Stuttgart - Vom anhaltenden Boom im Online-Handel profitieren vor allem die großen Anbieter. Die 1000 umsatzstärksten Onlineshops in Deutschland verzeichneten im vergangenen Jahr ein Wachstum von elf Prozent auf knapp 40 Milliarden Euro, wie das Forschungs- und Beratungsinstitut EHI in Köln am Donnerstag mitteilte. Der Löwenanteil, rund 16 Milliarden Euro oder 40 Prozent, entfiel dabei auf die zehn stärksten Anbieter im Markt. Unumstrittener Marktführer bleibt Amazon mit einem Jahresumsatz von 8,1 Milliarden Euro; mit großem Abstand folgen Otto (2,7 Milliarden Euro) und Zalando (1,1 Milliarden Euro).

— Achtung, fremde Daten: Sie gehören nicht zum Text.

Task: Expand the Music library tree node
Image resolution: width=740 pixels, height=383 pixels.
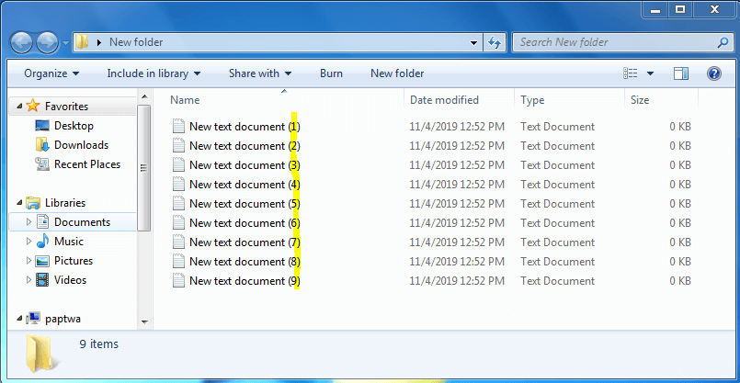Action: point(28,242)
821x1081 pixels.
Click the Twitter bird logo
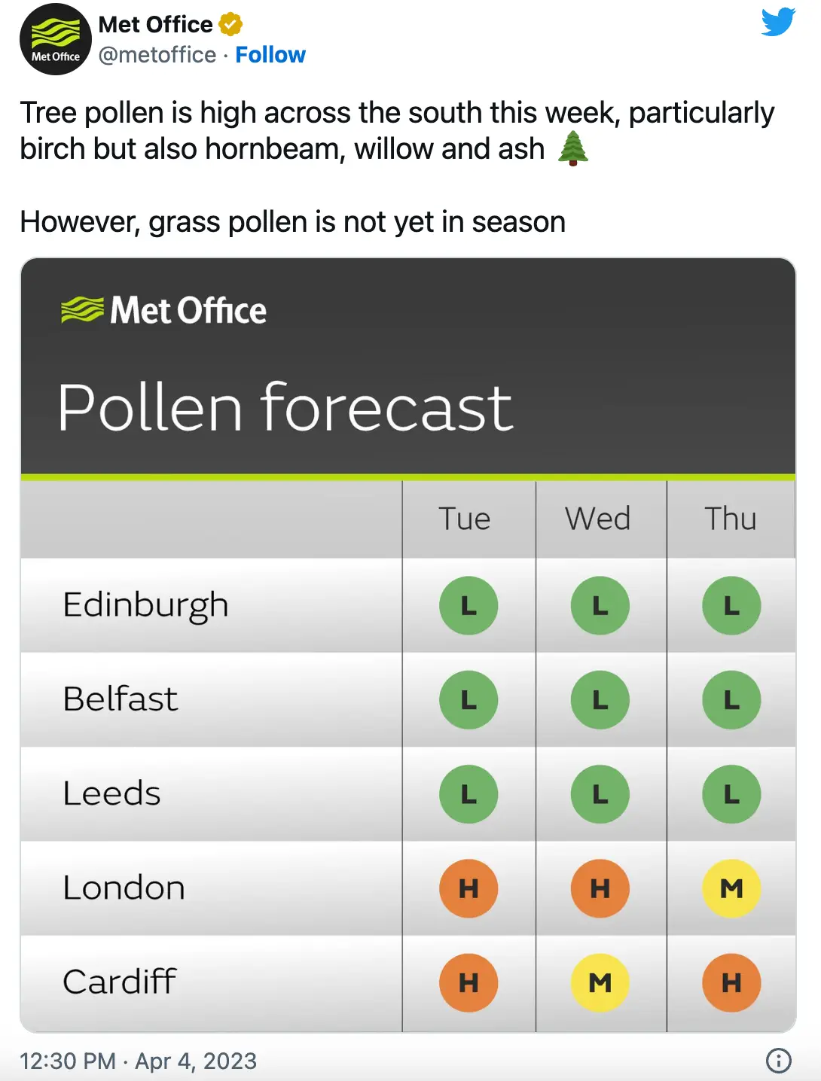777,22
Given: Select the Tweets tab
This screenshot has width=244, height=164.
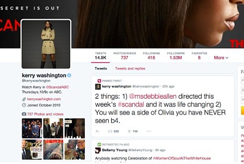Looking at the screenshot, I should (101, 68).
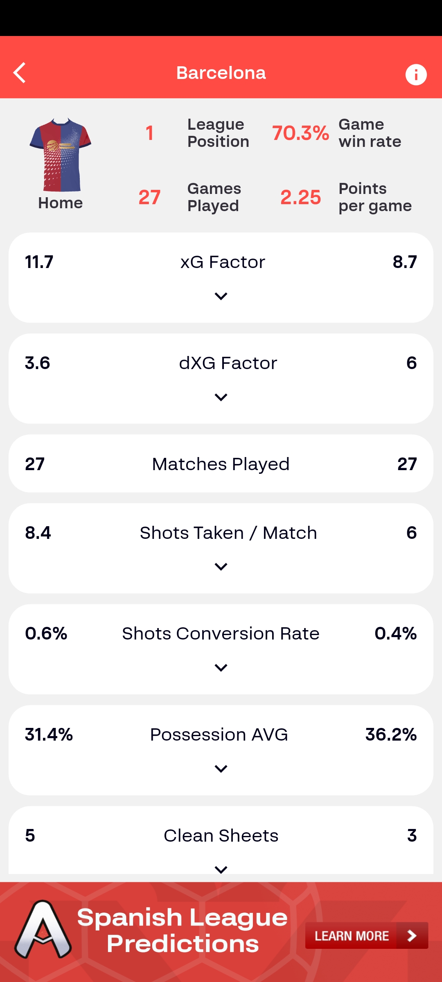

Für die kleinen Shops wird es dagegen immer enger im hart umkämpften Markt um den Kunden. So erreichten die Plätze 501 bis 1000 bereits im zweiten Jahr in Folge weniger Umsatz als im Vorjahr (vier Milliarden Euro) und generierten in 2016 gemeinsam nur noch 3,8 Milliarden Euro. „Die kleineren Shops gehören tendenziell zu den Verlierern einer sich nach vorne entwickelnden Branche“, kommentierte Christoph Langenberg, E-Commerce-Experte beim EHI, die Entwicklung.

Meiste Shops sind mittlerweile auch mobil erreichbar

Egal ob große oder klein, die Online-Händler setzen mittlerweile nahezu flächendeckend auf das Mobile Shopping: 2016 lag der Anteil der Händler, die ihre Onlineshops für mobile Endgeräte angepasst haben, bei über 80 Prozent. In diesem Jahr sind es bereits knapp 90 Prozent. Der Großteil der Anbieter – 87 Prozent – präsentiert seine Produkte zusätzlich zum Online-Auftritt am PC oder Laptop auf einer mobilen Webseite. Aber auch der Anteil an Shops mit App hat deutlich zugenommen: von 28 Prozent im Jahr 2016 auf mittlerweile knapp 36 Prozent.